## Document section
+++

RESULTS: The mesh-solder constructs were easily inserted and affixed in an IPOM approach. Prolene mesh tended to curl at its edges as the solder was melted. Postoperative healing was similar to that in Control segments in all cases. DISCUSSION AND
CONCLUSION: Collagen-based tissue soldering permits normal wound healing and may mitigate or reduce the use of staples or other foreign bodies for laparoscopic mesh fixation, prevent tissue ischemia and possibly nerve entrapment, which result in severe postoperative pain and morbidity. Laser-assisted mesh fixation is a promising alternative for laparoscopic herniorrhaphy. Further development of this strategy is warranted.

INTRODUCTION

Herniorrhaphy is a common surgical procedure.[1,2] Prosthetic mesh is typically used for tension-free reinforcement of the defect in the abdominal wall in both open and laparoscopic herniorrhaphy techniques.[1-8] Mesh reinforcement provides for stabilization of the abdominal wall, serves as a replacement for thinned or absent native tissues, and restores mechanical functionality. Mesh requires fixation to the site of the hernia defect, and the ultimate bioincorporation of the material accounts for the integrity of the repair, reduces the potential for mesh migration, and influences outcomes including short- and long-term complications.[1-19]

Various mesh fixation strategies have been used clinically. Mechanical methods for mesh fixation often result in local tissue ischemia, can cause nerve entrapment, severe local pain, and could be a nidus for adhesion formation in intraperitoneal approaches.[2,4-6,9,13-15]

The use of surgical glues for mesh fixation and wound closure has been reported.[8-11,15-27] However, the use of tissue adhesives and various materials to coat or cover the intraperitoneal surface of mesh can have a significant influence on tissue ingrowth and the tensile strength of the resultant repair.[8,10-15,17-37]

Previous work from our laboratory demonstrates that temperature controlled laser collagen soldering results in satisfactory acute tensile strengths after mesh fixation and demonstrates that adhesion formation is reduced in scenarios that cover the mesh material with the collagen solder.[38,39] Bioincorporation of the mesh-solder constructs is histologically similar to mesh with staple fixation in these models.[40] The present study was undertaken to investigate tissue histology and bioincorporation of mesh materials following the use of derivatized collagen solder for intraperitoneal mesh fixation during laparoscopic herniorrhaphy. Instrumentation and techniques for laparoscopic herniorrhaphy using laser-assisted soldering technology and various mesh-solder constructs were evaluated in a porcine model.

+++

## Data shown
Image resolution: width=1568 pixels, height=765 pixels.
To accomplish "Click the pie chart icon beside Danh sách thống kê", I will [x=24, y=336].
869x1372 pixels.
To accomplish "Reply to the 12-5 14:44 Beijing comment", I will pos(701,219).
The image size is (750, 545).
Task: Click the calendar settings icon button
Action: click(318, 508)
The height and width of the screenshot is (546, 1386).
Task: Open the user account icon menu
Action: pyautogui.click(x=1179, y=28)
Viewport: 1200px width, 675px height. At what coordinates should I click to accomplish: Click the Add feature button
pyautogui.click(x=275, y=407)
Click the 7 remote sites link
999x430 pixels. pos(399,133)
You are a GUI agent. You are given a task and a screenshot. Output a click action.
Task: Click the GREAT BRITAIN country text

+++

## Task statement
Answer the following questions about the text on laser-assisted mesh fixation for herniorrhaphy.
(a) What tended to happen to Prolene mesh as the solder was melted?
(b) What three things does mesh reinforcement do for the abdominal wall, according to the introduction?
(c) In what model were the instrumentation and techniques evaluated?

## Response for this exercise
(a) It tended to curl at its edges.
(b) It stabilizes the abdominal wall, replaces thinned or absent native tissues, and restores mechanical functionality.
(c) A porcine model.